Escola de Artes da Maré faz primeira residência artística no Nordeste

Iniciativa reúne 13 artistas do Ceará, Rio de Janeiro e Bahia em residência formativa que culminará na mostra coletiva ‘Confluências’

A Escola Livre de Artes da Maré (ELÃ) realiza, pela primeira vez, uma edição de sua residência formativa no Nordeste, reunindo 13 artistas do Ceará, Rio de Janeiro e Bahia em uma experiência de criação, formação e intercâmbio cultural. A iniciativa é promovida pelo Observatório de Favelas em parceria com a Produtora Automatica, em colaboração com o Hub Cultural Porto Dragão, o Centro Dragão do Mar de Arte e Cultura e o Instituto Práticas Desobedientes.

Reconhecida por fortalecer a produção artística de criadores de favelas e periferias, a ELÃ chega ao Ceará ampliando sua atuação para novos territórios e consolidando uma rede de formação voltada à arte contemporânea. Ao longo de suas edições, a escola tem se destacado como um espaço de experimentação, pesquisa e desenvolvimento de trajetórias artísticas, promovendo debates sobre território, identidade, educação e produção cultural.

A escola já contribuiu para a formação de artistas que hoje ocupam espaço de destaque na cena contemporânea brasileira e internacional, entre eles Kiara Nana, Aya Ibej, Irmãs Brasil, Mayra, Bruno Lyfe e Guilherme Kid.

Participantes

Nesta edição, participam da residência Amanda Nunes da Silva, Ceú Vasconcelos, Dhiovana Kecia Barroso Sarmento, Izabelle Louise, Kaya, kulumym-açu, Luli Pinheiro, Mar Aya Carneiro da Silva, Suellem Cosme de Oliveira, Wendy Candy, todos do Ceará, além de Agatha Maria e Thiago Alves Saraiva, do Rio de Janeiro, e Rafael Ramos, da Bahia.

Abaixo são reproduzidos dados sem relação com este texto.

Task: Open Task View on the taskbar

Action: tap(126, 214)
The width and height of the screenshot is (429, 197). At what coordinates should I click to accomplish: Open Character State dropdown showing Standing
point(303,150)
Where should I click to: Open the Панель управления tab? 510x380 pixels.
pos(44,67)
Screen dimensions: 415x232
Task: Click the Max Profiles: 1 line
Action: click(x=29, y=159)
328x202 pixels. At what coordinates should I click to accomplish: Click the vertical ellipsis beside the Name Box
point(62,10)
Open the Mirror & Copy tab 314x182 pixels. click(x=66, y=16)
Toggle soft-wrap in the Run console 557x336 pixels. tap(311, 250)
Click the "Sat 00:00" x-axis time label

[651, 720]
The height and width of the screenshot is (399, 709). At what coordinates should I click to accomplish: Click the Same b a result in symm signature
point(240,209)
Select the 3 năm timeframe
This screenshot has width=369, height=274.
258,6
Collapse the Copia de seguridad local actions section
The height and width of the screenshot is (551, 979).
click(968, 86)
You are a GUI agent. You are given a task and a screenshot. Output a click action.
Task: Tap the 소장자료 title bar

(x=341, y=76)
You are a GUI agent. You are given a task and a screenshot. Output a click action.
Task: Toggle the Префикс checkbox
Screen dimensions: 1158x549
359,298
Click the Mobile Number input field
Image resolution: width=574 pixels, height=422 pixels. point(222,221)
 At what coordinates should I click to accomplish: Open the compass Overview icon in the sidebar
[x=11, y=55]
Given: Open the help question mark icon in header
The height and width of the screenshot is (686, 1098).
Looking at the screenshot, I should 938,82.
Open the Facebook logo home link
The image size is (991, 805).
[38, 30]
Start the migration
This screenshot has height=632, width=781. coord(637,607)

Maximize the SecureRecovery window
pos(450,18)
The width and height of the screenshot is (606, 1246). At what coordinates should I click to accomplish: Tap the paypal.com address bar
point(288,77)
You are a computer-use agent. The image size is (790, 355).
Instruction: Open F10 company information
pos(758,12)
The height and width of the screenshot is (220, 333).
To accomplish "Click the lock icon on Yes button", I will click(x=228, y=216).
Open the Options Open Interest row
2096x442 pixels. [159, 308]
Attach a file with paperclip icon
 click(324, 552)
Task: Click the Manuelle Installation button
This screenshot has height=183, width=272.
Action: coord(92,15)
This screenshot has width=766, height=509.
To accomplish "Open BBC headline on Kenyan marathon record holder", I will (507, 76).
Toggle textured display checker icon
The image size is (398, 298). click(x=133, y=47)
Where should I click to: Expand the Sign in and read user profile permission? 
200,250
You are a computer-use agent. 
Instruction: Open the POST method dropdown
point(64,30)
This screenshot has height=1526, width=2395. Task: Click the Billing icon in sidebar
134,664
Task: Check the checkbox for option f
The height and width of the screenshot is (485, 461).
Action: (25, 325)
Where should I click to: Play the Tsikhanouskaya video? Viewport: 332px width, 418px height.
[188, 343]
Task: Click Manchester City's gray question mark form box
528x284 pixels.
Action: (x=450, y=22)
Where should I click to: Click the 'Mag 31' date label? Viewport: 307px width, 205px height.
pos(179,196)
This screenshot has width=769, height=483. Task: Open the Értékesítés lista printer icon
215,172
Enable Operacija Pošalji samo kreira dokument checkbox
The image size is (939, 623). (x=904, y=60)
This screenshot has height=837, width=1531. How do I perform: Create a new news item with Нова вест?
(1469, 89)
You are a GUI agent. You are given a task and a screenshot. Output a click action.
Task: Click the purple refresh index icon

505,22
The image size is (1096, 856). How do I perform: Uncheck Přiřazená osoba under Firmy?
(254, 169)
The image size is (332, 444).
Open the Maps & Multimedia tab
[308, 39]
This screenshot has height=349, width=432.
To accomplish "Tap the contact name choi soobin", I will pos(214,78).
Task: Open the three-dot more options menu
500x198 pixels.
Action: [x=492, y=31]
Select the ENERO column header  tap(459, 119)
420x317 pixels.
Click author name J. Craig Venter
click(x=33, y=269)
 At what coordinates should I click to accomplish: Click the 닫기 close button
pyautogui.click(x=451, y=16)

Durante todo o mês de julho, os participantes desenvolvem pesquisas e processos criativos no Hub Cultural Porto Dragão por meio de laboratórios, vivências, oficinas e acompanhamentos curatoriais. As atividades buscam estimular a experimentação artística e o diálogo entre diferentes linguagens e experiências culturais.

Para a diretora do Observatório de Favelas, Isabela Souza, a chegada da ELÃ ao Ceará representa um importante avanço na construção de redes entre artistas e instituições de diferentes regiões do país.

“A ELÃ nasceu do desejo de afirmar favelas e periferias como territórios realizadores de arte, conhecimento e imaginação política. Chegar ao Ceará amplia esse horizonte e fortalece as conexões entre artistas, instituições e experiências de diferentes regiões do Brasil”, afirma.

Exposição ‘Confluências’

A residência será encerrada com a inauguração da exposição coletiva Confluências, marcada para o dia 18 de julho no Museu de Arte Contemporânea do Ceará (MAC-CE), localizado no Centro Dragão do Mar de Arte e Cultura. A mostra, com curadoria de Ana V. Lopes, Jean Carlos Azuos e Bárbara Banida, reunirá as obras produzidas durante o período de formação e ficará aberta à visitação até setembro.

Inspirada no conceito de confluência desenvolvido pelo Mestre Nêgo Bispo, a exposição propõe reflexões sobre o encontro entre diferentes saberes, memórias e modos de existência. As obras apresentam processos de criação compartilhados e destacam a diversidade de narrativas e experiências construídas coletivamente pelos artistas participantes.

Ao término da exposição, também será lançado um catálogo reunindo registros, reflexões e documentação da residência artística, consolidando a experiência da primeira edição da ELÃ realizada no Nordeste.